Records shown section start

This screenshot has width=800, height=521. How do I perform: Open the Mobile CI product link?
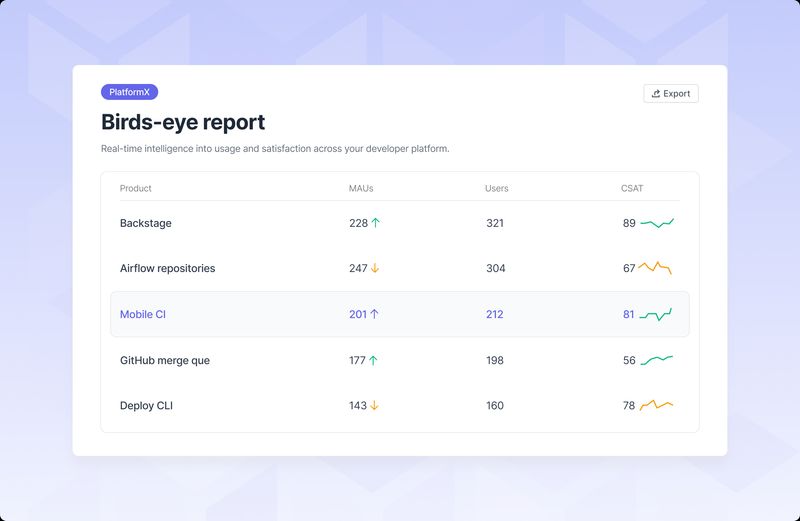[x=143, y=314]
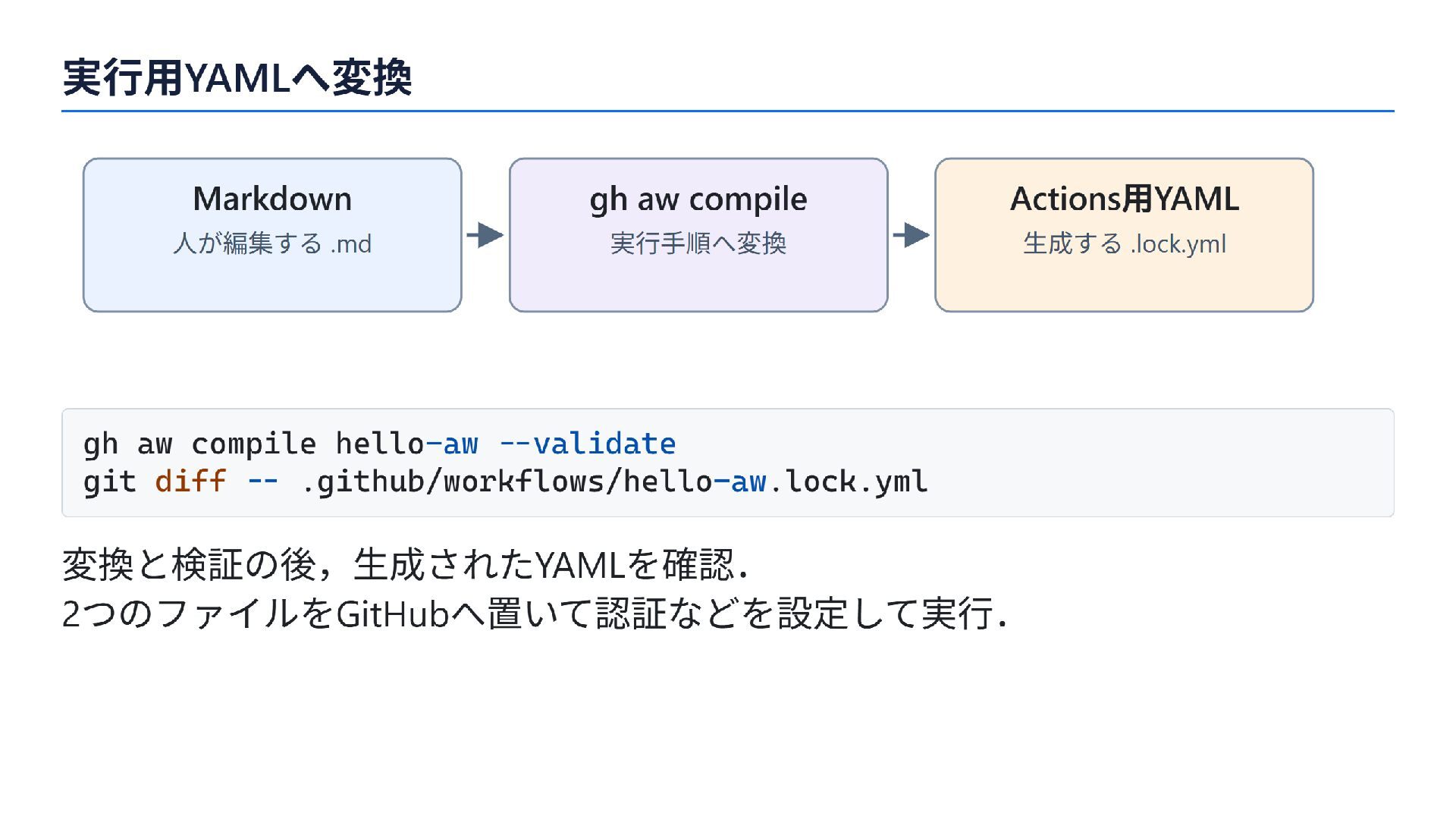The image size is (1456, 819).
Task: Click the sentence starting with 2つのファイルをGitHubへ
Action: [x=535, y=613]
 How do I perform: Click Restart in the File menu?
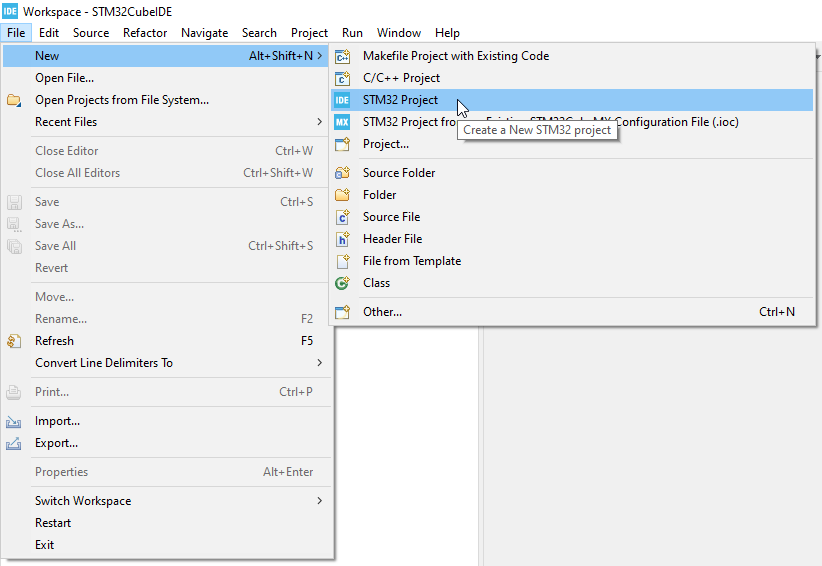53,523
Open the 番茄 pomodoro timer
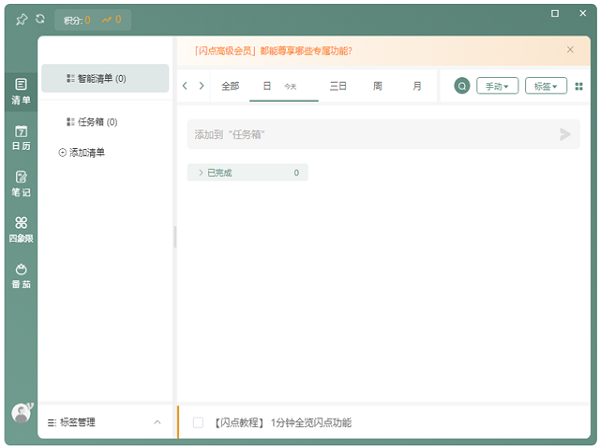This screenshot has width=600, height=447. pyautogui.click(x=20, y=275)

Records shown section end
Records shown section start

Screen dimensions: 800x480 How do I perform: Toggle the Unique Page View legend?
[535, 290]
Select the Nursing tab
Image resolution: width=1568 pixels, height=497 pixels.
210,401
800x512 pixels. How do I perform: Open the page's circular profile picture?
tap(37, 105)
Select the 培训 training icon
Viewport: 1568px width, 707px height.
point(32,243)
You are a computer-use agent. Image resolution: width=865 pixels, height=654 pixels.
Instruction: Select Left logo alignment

Records shown section end
Records shown section start

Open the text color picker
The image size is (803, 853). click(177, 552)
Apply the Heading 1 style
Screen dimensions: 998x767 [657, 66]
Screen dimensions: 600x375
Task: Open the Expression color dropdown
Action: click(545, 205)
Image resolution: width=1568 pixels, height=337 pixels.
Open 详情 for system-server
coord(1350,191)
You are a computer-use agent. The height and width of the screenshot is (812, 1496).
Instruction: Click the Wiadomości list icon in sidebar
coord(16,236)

Records shown section end

[Task statement]: Make a list of all lines in the data that contain "agent".

[Your response]:
You are a computer-use agent. Image resolution: width=865 pixels, height=654 pixels.
You are a computer-use agent. The height and width of the screenshot is (812, 1496).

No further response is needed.